5 anelli Nba e 2 ori olimpici, nel pantheon dello sport

Redazione ANSA

Cinque titoli Nba, due ori olimpici e milioni di fan in tutto il mondo, ammaliati anche dal suo sorriso e dalla naturale simpatia. Kobe Bryant, detto Black Mamba, era tutto questo, un campionissimo del basket la cui scomparsa sconvolge oggi il mondo dello sport. Meglio di lui ha fatto solo Michael Jordan, che di anelli ne ha messi in bacheca sei, basta questo a far capire chi fosse quel bambino che papà Joe, a lungo giocatore in Italia, chiamò Kobe perché andava pazzo per quel tipo di carne giapponese, "di una tenerezza incredibile". Kobe amava profondamente l'Italia essendoci cresciuto: a Rieti lo ricordano ancora quando stava tutto il giorno con il pallone a spicchi in mano e attraversava la Terminillese per andare a giocare al campetto degli Stimmatini, o per accompagnare il padre agli allenamenti. Anche a Reggio Emilia lo amavano, e lì aveva ancora tanti amici.

La passione era ricambiata, perché Kobe adorava l'Italia, di cui parlava perfettamente la lingua, al punto da tornarci spesso per le vacanze: Positano e Capri le sue mete preferite e non è un caso che una delle sue quattro figlie sia stata chiamata come l'isola prediletta. Dall'Italia Kobe aveva preso anche la passione per il calcio, e infatti tifava Milan per via dell'innamoramento, rivelò una volta durante i Mondiali in Sudafrica che seguiva dal vivo e da appassionato, per la squadra di Gullit, Van Basten e Sacchi "che mi ha tanto affascinato quand'ero un ragazzino".

Sul campo non aveva rivali, al punto da essere capace di far tornare all'antica grandezza, quella dei tempi di 'Magic' e Worthy, i Los Angeles Lakers, l'unica squadra per la quale ha giocato e che lo prese quando era ancora un liceale. Sotto la guida del guru Phil Jackson, già artefice dei trionfi di Chicago, e pur non andando d'accordo con l'altra superstar Shaquille O'Neal, era riuscito a far tornare i gialloviola all'antica grandezza, allenandosi anche di notte e giocando come quando era bambino: voleva sempre la palla in mano e raramente sbagliava una mossa, come quando segnò 81 punti contro Toronto, vincendo da solo. Quando si è ritirato nel 2016 i Lakers gli hanno riservato una serata speciale e ritirato le due maglie con i numeri 8 e 24, quelli usati da Kobe, emozionatissimo quella sera, quando 'Magic' Johnson tenne a sottolineare che era proprio Byant, e non lui, il più grande nella storia del team californiano.
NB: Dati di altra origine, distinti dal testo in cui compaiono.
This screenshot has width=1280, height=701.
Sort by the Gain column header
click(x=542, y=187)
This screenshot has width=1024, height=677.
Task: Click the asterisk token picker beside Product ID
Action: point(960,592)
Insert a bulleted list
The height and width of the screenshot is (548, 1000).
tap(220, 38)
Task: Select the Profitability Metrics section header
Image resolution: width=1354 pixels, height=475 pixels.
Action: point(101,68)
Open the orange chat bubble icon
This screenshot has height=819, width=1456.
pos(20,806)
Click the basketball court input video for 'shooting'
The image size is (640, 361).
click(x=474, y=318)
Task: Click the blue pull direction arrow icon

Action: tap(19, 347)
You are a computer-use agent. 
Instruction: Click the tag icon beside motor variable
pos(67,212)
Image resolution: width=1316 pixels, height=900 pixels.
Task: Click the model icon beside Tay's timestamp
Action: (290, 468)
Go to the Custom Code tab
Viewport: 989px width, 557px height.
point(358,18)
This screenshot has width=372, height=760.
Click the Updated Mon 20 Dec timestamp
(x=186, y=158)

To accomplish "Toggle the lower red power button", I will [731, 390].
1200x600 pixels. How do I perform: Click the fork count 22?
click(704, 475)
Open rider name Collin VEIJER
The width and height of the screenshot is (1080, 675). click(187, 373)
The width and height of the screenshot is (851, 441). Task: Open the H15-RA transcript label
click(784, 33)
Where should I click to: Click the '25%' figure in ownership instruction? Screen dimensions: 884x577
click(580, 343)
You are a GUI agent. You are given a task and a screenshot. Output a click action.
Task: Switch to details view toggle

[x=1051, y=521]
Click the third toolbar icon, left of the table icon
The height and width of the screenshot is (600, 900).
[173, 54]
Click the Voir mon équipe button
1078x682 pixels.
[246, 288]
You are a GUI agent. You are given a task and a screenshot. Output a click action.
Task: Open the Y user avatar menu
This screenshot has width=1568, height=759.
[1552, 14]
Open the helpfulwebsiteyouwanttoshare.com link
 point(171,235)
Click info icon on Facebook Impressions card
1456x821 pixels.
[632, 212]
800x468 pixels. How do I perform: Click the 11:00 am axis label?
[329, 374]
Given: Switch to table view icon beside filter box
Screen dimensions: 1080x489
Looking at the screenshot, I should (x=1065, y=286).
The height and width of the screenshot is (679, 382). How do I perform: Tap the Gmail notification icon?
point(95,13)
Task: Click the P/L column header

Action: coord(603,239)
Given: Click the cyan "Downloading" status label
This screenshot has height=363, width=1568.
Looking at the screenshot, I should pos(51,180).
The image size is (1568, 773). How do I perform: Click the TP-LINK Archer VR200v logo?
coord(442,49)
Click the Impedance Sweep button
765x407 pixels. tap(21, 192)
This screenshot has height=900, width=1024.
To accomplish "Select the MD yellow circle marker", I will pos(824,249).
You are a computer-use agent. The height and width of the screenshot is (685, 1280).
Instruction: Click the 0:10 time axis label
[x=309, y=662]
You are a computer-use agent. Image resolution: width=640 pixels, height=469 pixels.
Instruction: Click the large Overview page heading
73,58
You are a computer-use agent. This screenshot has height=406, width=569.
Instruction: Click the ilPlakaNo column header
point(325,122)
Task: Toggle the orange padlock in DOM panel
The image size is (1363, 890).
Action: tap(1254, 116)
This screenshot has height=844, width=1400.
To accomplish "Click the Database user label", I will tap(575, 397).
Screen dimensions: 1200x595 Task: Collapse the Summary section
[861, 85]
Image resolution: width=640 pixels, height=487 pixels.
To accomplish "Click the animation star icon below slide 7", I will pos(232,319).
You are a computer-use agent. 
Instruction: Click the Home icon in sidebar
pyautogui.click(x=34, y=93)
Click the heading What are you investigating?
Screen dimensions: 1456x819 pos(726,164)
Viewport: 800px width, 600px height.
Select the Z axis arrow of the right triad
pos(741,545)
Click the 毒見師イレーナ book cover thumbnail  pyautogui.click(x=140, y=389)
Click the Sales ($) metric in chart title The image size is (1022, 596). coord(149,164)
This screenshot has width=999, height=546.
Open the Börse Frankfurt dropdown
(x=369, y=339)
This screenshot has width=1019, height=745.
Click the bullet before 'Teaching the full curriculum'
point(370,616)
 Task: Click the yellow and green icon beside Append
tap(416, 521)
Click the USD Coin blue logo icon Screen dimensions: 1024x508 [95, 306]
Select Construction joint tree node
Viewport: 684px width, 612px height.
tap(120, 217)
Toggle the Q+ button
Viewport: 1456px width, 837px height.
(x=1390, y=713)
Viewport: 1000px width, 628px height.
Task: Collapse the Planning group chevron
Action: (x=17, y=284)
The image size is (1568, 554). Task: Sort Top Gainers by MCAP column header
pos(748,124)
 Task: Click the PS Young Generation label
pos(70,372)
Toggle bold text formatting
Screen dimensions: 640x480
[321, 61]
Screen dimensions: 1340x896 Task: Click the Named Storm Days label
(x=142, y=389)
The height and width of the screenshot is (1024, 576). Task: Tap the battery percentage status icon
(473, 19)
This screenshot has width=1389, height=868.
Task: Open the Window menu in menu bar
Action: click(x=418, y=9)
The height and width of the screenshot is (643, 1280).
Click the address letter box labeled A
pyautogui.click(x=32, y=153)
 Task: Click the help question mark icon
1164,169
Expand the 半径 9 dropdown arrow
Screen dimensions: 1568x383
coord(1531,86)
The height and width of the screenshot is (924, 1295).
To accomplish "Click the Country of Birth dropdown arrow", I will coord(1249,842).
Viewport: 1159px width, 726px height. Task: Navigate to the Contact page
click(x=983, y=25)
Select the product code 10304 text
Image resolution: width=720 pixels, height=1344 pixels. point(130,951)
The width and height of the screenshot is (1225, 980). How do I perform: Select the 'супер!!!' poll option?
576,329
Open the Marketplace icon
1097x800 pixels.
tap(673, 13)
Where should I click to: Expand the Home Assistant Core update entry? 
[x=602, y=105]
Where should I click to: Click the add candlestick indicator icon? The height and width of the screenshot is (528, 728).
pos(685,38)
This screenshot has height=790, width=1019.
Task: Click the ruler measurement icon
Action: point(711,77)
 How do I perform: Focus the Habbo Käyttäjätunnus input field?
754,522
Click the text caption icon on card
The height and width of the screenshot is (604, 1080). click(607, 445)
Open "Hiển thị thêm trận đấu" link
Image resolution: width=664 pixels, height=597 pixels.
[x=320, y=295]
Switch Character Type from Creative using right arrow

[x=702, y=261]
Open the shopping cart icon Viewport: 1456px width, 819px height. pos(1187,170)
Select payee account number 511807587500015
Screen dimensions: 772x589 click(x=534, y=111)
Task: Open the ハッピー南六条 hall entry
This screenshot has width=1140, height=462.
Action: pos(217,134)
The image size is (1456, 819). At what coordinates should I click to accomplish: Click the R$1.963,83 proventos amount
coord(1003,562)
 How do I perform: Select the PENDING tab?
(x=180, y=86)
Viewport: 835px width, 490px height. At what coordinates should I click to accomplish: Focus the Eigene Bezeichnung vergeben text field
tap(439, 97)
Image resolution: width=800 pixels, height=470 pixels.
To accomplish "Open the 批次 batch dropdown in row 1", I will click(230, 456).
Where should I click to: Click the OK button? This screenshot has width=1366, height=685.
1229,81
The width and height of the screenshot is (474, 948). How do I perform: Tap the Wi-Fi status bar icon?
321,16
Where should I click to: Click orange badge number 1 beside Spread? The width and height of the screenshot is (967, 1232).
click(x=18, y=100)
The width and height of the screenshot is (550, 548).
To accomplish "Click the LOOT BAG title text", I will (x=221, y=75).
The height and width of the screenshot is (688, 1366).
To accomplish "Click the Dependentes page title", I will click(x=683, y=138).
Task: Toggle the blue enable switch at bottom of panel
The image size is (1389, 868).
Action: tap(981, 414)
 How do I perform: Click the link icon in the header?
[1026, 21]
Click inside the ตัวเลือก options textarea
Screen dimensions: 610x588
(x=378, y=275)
Non aveva scalfito la sua immagine nemmeno un'accusa di stupro poi archiviata, e Los Angeles lo aveva incoronato non solo come campione sportivo: Kobe non poteva fare a meno di vincere e nel 2018, alla 90/a cerimonia degli 'Academy Awards', si era preso l'Oscar del miglior cortometraggio animato, per la versione sullo schermo della lettera con cui aveva dato l'addio alla pallacanestro, "Dear Basketball" realizzata insieme all'animatore della Disney Glen Keane. Una vera e propria dichiarazione d'amore, che ora acuisce il dolore dei tifosi di tutto il mondo.